------ Given entries
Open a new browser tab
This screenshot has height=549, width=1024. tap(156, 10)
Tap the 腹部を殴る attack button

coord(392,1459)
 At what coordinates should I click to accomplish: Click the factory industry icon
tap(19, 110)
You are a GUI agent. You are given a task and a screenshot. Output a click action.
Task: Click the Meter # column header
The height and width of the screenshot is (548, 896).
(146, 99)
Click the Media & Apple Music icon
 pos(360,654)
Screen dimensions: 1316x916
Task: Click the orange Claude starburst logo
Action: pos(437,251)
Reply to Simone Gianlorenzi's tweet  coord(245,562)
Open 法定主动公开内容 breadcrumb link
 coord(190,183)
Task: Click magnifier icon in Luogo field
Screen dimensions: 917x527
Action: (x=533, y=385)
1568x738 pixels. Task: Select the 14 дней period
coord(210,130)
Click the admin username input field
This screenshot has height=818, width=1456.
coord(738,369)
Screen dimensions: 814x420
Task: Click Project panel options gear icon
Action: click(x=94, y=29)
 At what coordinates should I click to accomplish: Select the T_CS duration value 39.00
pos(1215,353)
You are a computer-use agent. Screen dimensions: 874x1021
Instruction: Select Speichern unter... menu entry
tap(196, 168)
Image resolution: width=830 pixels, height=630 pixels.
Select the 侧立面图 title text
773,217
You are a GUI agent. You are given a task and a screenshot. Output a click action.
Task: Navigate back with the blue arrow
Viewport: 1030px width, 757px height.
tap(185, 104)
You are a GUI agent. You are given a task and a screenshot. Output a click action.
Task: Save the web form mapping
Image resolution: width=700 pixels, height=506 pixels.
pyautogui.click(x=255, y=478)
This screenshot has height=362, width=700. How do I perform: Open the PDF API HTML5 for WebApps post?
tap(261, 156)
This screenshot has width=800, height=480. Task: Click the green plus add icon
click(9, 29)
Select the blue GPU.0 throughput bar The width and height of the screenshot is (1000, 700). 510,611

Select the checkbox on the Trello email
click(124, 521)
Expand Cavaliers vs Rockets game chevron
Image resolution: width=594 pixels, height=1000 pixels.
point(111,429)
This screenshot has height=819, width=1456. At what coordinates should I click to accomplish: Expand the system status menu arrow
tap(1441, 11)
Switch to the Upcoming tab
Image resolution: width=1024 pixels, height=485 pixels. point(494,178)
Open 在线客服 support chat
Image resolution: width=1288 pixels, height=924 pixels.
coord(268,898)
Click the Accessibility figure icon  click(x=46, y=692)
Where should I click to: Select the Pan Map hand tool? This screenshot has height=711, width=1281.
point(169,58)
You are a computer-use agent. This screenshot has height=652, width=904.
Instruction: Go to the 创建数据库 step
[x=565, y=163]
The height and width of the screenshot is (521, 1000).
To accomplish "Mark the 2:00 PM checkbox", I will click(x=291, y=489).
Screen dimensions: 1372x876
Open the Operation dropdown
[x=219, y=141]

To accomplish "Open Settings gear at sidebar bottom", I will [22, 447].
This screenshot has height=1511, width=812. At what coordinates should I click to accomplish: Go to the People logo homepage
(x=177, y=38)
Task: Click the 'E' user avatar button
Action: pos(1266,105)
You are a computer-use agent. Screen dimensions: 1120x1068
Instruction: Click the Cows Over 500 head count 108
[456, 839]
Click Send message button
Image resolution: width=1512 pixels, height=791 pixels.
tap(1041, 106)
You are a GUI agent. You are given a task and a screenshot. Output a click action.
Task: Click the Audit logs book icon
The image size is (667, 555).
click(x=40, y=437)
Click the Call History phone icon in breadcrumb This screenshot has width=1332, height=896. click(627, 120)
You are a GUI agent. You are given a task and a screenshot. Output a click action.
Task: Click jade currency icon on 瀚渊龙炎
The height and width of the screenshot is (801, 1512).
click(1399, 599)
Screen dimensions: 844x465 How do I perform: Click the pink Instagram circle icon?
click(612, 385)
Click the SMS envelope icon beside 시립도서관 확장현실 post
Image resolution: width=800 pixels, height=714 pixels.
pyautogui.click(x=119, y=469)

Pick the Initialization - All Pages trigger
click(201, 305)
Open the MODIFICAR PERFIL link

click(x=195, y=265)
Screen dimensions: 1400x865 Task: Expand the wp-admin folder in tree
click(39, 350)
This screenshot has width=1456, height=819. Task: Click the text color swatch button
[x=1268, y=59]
------------
Copy the listing above line for line, without changing anything.

Output of the exercise
Open a new browser tab
This screenshot has height=549, width=1024. tap(156, 10)
Tap the 腹部を殴る attack button

coord(392,1459)
 At what coordinates should I click to accomplish: Click the factory industry icon
tap(19, 110)
You are a GUI agent. You are given a task and a screenshot. Output a click action.
Task: Click the Meter # column header
The height and width of the screenshot is (548, 896).
(146, 99)
Click the Media & Apple Music icon
 pos(360,654)
Screen dimensions: 1316x916
Task: Click the orange Claude starburst logo
Action: pos(437,251)
Reply to Simone Gianlorenzi's tweet  coord(245,562)
Open 法定主动公开内容 breadcrumb link
 coord(190,183)
Task: Click magnifier icon in Luogo field
Screen dimensions: 917x527
Action: (x=533, y=385)
1568x738 pixels. Task: Select the 14 дней period
coord(210,130)
Click the admin username input field
This screenshot has height=818, width=1456.
coord(738,369)
Screen dimensions: 814x420
Task: Click Project panel options gear icon
Action: click(x=94, y=29)
 At what coordinates should I click to accomplish: Select the T_CS duration value 39.00
pos(1215,353)
You are a computer-use agent. Screen dimensions: 874x1021
Instruction: Select Speichern unter... menu entry
tap(196, 168)
Image resolution: width=830 pixels, height=630 pixels.
Select the 侧立面图 title text
773,217
You are a GUI agent. You are given a task and a screenshot. Output a click action.
Task: Navigate back with the blue arrow
Viewport: 1030px width, 757px height.
tap(185, 104)
You are a GUI agent. You are given a task and a screenshot. Output a click action.
Task: Save the web form mapping
Image resolution: width=700 pixels, height=506 pixels.
pyautogui.click(x=255, y=478)
This screenshot has height=362, width=700. How do I perform: Open the PDF API HTML5 for WebApps post?
tap(261, 156)
This screenshot has width=800, height=480. Task: Click the green plus add icon
click(9, 29)
Select the blue GPU.0 throughput bar The width and height of the screenshot is (1000, 700). 510,611

Select the checkbox on the Trello email
click(124, 521)
Expand Cavaliers vs Rockets game chevron
Image resolution: width=594 pixels, height=1000 pixels.
point(111,429)
This screenshot has height=819, width=1456. At what coordinates should I click to accomplish: Expand the system status menu arrow
tap(1441, 11)
Switch to the Upcoming tab
Image resolution: width=1024 pixels, height=485 pixels. point(494,178)
Open 在线客服 support chat
Image resolution: width=1288 pixels, height=924 pixels.
coord(268,898)
Click the Accessibility figure icon  click(x=46, y=692)
Where should I click to: Select the Pan Map hand tool? This screenshot has height=711, width=1281.
point(169,58)
You are a computer-use agent. This screenshot has height=652, width=904.
Instruction: Go to the 创建数据库 step
[x=565, y=163]
The height and width of the screenshot is (521, 1000).
To accomplish "Mark the 2:00 PM checkbox", I will click(x=291, y=489).
Screen dimensions: 1372x876
Open the Operation dropdown
[x=219, y=141]

To accomplish "Open Settings gear at sidebar bottom", I will [22, 447].
This screenshot has height=1511, width=812. At what coordinates should I click to accomplish: Go to the People logo homepage
(x=177, y=38)
Task: Click the 'E' user avatar button
Action: pos(1266,105)
You are a computer-use agent. Screen dimensions: 1120x1068
Instruction: Click the Cows Over 500 head count 108
[456, 839]
Click Send message button
Image resolution: width=1512 pixels, height=791 pixels.
tap(1041, 106)
You are a GUI agent. You are given a task and a screenshot. Output a click action.
Task: Click the Audit logs book icon
The image size is (667, 555).
click(x=40, y=437)
Click the Call History phone icon in breadcrumb This screenshot has width=1332, height=896. click(627, 120)
You are a GUI agent. You are given a task and a screenshot. Output a click action.
Task: Click jade currency icon on 瀚渊龙炎
The height and width of the screenshot is (801, 1512).
click(1399, 599)
Screen dimensions: 844x465 How do I perform: Click the pink Instagram circle icon?
click(612, 385)
Click the SMS envelope icon beside 시립도서관 확장현실 post
Image resolution: width=800 pixels, height=714 pixels.
pyautogui.click(x=119, y=469)

Pick the Initialization - All Pages trigger
click(201, 305)
Open the MODIFICAR PERFIL link

click(x=195, y=265)
Screen dimensions: 1400x865 Task: Expand the wp-admin folder in tree
click(39, 350)
This screenshot has width=1456, height=819. Task: Click the text color swatch button
[x=1268, y=59]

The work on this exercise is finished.